» **Recorded data**
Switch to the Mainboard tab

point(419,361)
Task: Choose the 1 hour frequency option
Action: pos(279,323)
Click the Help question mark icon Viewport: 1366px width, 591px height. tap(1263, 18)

==

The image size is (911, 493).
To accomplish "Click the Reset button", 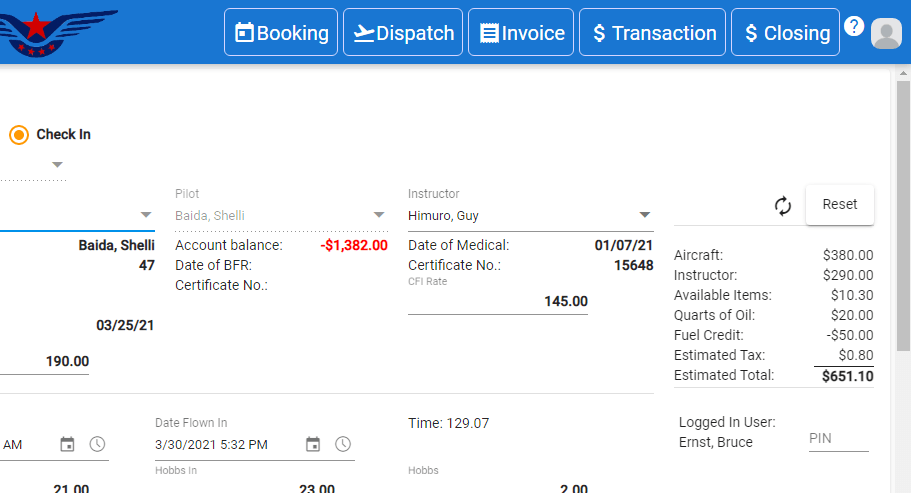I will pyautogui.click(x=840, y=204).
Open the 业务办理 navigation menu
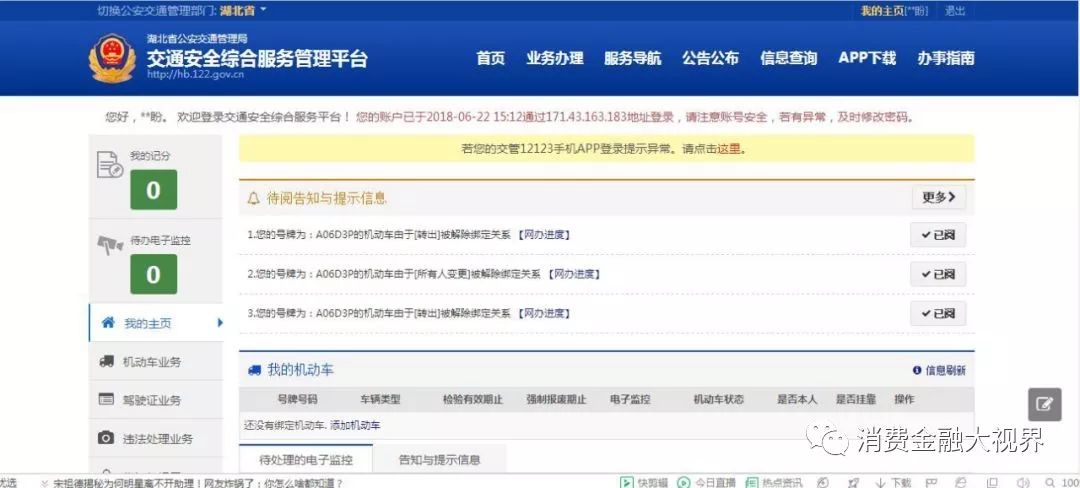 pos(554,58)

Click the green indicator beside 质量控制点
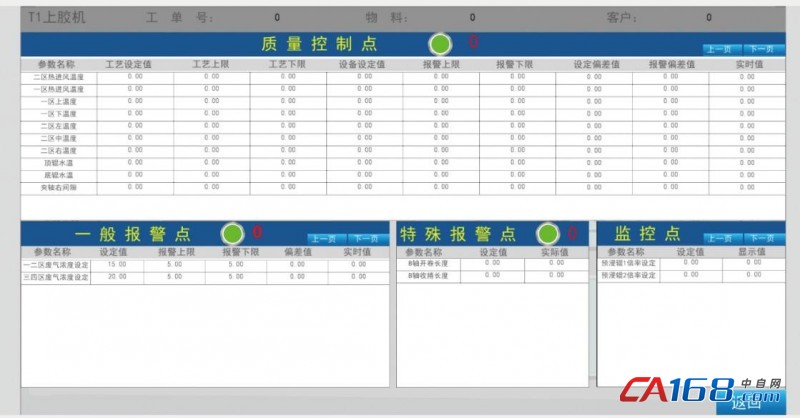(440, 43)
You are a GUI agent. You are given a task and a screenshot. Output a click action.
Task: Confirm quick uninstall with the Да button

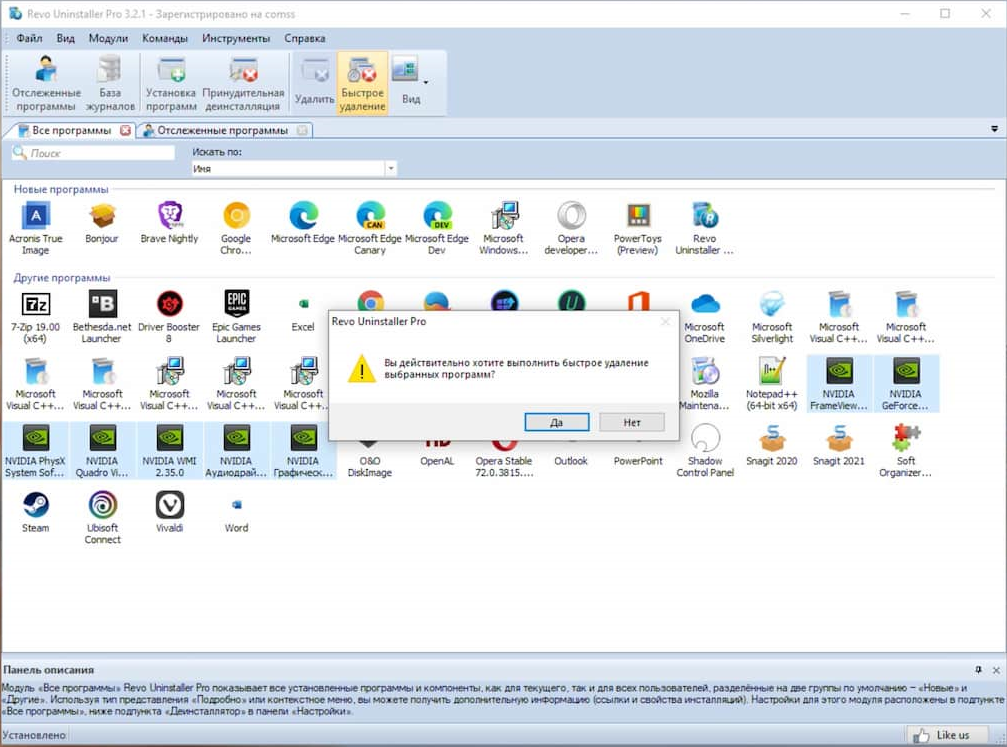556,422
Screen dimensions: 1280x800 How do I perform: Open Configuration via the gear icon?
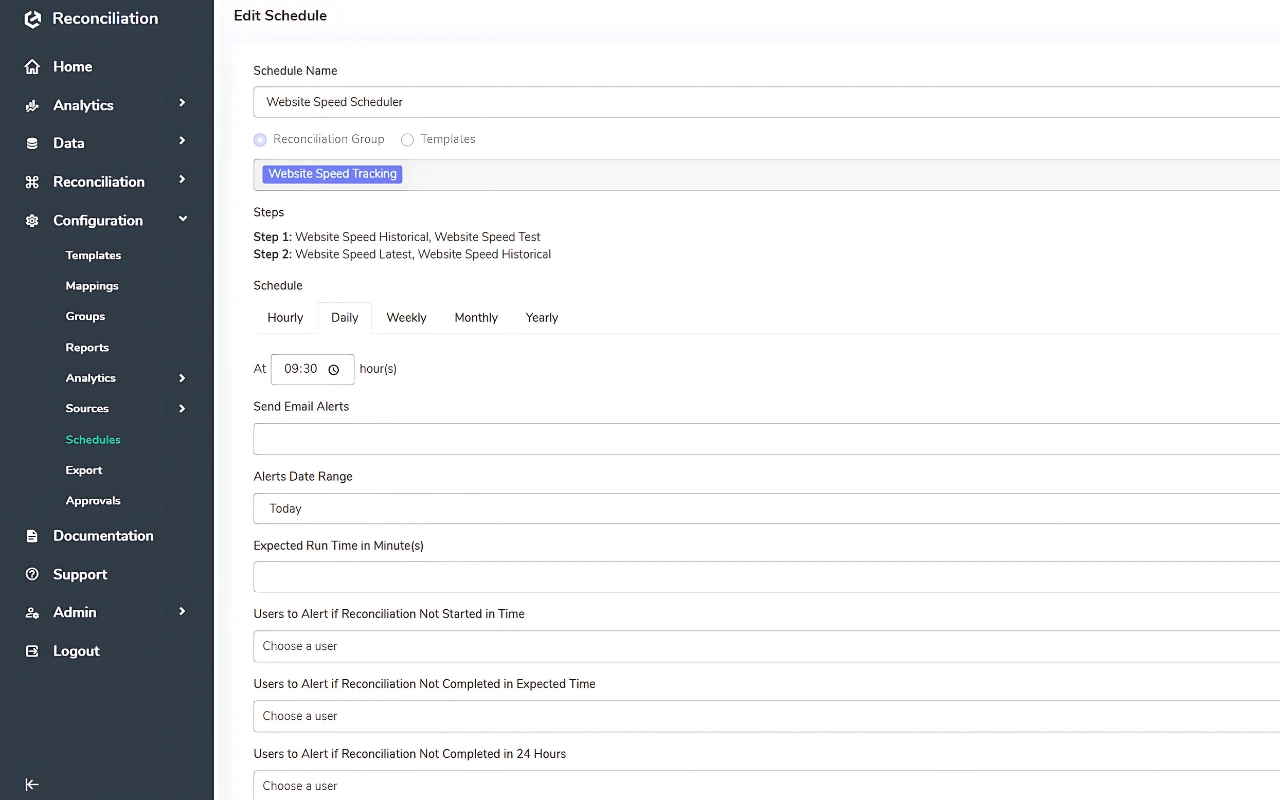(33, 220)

--

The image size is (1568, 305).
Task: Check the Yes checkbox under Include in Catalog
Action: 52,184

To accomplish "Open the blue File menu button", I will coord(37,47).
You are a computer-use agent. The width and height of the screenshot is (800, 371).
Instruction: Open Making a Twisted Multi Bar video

» **Your task**
Could you set down, exactly as written, the lines above between the one holding "You are a computer-use" and the one holding "Instruction: Open Making", inclusive, and nothing more?

» **Task result**
You are a computer-use agent. The width and height of the screenshot is (800, 371).
Instruction: Open Making a Twisted Multi Bar video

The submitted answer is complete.